The April 17 blog was all about New York City and how it is tottering on the edge of a very deep fiscal abyss. If, after September 11, a "bonanza of reconstruction and nation-building work" had been focused on New York City, the outlook would now be very different. As many as 2000 small businesses in lower Manhattan were wiped out by the September 11 attacks. Money promised to help these businesses never materialized. What financial aid actually arrived went to big corporations.

The Bushies are sending textbooks and teachers to Iraq to create a school system. New York City's school systems, not exactly a point of pride to begin with, recently suffered massive budget cuts. Thanks.

And it isn't just New York. Counter-terrorism programs in Los Angeles, a major point of entry to the United States, are weakened by lack of federal money, money that was promised but not yet delivered.

John Miller, former co-host of ABC News' "20/20," now wears a cop's pager and a loaded sidearm on his hip. His new job is special assistant to the Los Angeles police chief in charge of counterterrorism....

But even with the anti-terrorism funds in the supplemental appropriations measure recently passed by Congress, Miller and others in his position complain that Washington has failed to send enough money quickly enough for them to do their jobs.

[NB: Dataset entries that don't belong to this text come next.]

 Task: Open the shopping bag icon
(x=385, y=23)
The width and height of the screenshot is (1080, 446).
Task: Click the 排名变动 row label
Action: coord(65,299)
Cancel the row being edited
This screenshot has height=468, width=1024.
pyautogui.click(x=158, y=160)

On the eve of the war in Iraq, for example, Los Angeles Mayor James K. Hahn went to the city council to shake loose more than $4 million in emergency funds to outfit the 9,000-member LAPD force with Level C protective suits. They include a disposable jumpsuit, mask, boots and gloves -- "what would protect them from about 90 percent of what's out there," Miller said. [William Booth, "Terrorism, and Money, Worry a City," The Washington Post, April 16, 2003]

Fiscal Shock and Awe

Oregon is short $2 billion thanks to Shrub's economy and needs money for education, public safety, and other programs. (See also, "All but GOP See School Crisis.")

Florida's public schools and state universities are facing massive budget cuts -- it hasn't been so bad since the last Bush administration.

Massachusetts' "shock and awe" budget reduces school funding by billions.

Wyoming plans to raise cash by selling state buildings (and then leasing them back). Maybe next they'll try to pawn the lieutenant governor.

New York considers cutting the lieutenant governor's job as an unnecessary frill. The pawn shop wouldn't take him.

Not Exactly Into Multitasking, Is He?

Now that the War in Iraq has delivered a bump in Shrub's approval ratings, the Bushies are preparing to focus on the economy.

Bush and many members of his cabinet plan to fan out across the country this week, carrying to the public the message that the same team that has delivered victory in Iraq now stands ready to restore jobs and wage growth at home.

"When we make a pledge, we mean it. We keep our word. And what we begin, we will finish," Bush said last week in the Rose Garden.

"We are defending the peace of the world," said Bush. "We're also building the prosperity of our country.''

As the nation's attention turns from war in Iraq to pocketbook issues at home, White House aides say Bush is poised to pivot with them, in hopes of converting his post-war popularity into political successes on the way to a second term.

"He's raring to go on the economic front," said one White House official. "He doesn't believe in holding on to political capital,'' the official said, "he believes in spending it.'' [Bob Deans, Cox News Service, April 18, 2003]

I don't know about you, but I had to pick myself up off the floor after that one. Hoo boy, that is FUNNY! And the Bushies can say this stuff with a straight face. It's brilliant, I tell you.

It's a shame Shrub's political capital won't pay for textbooks, of course, but it's entertaining as hell.

Bonanza!

So far, all the contracts for the work of rebuilding Iraq have gone to giant American multinationals with close ties to the GOP. These include:

This is the most blatantly corrupt administration in American history. Other administrations have been corrupt, but they tried to keep it quiet. This administration doesn't even care who knows about it. They are supremely confident the American public will support them as long as the corporate-owned "news" media continue to support them.

My greatest fear is that they are right.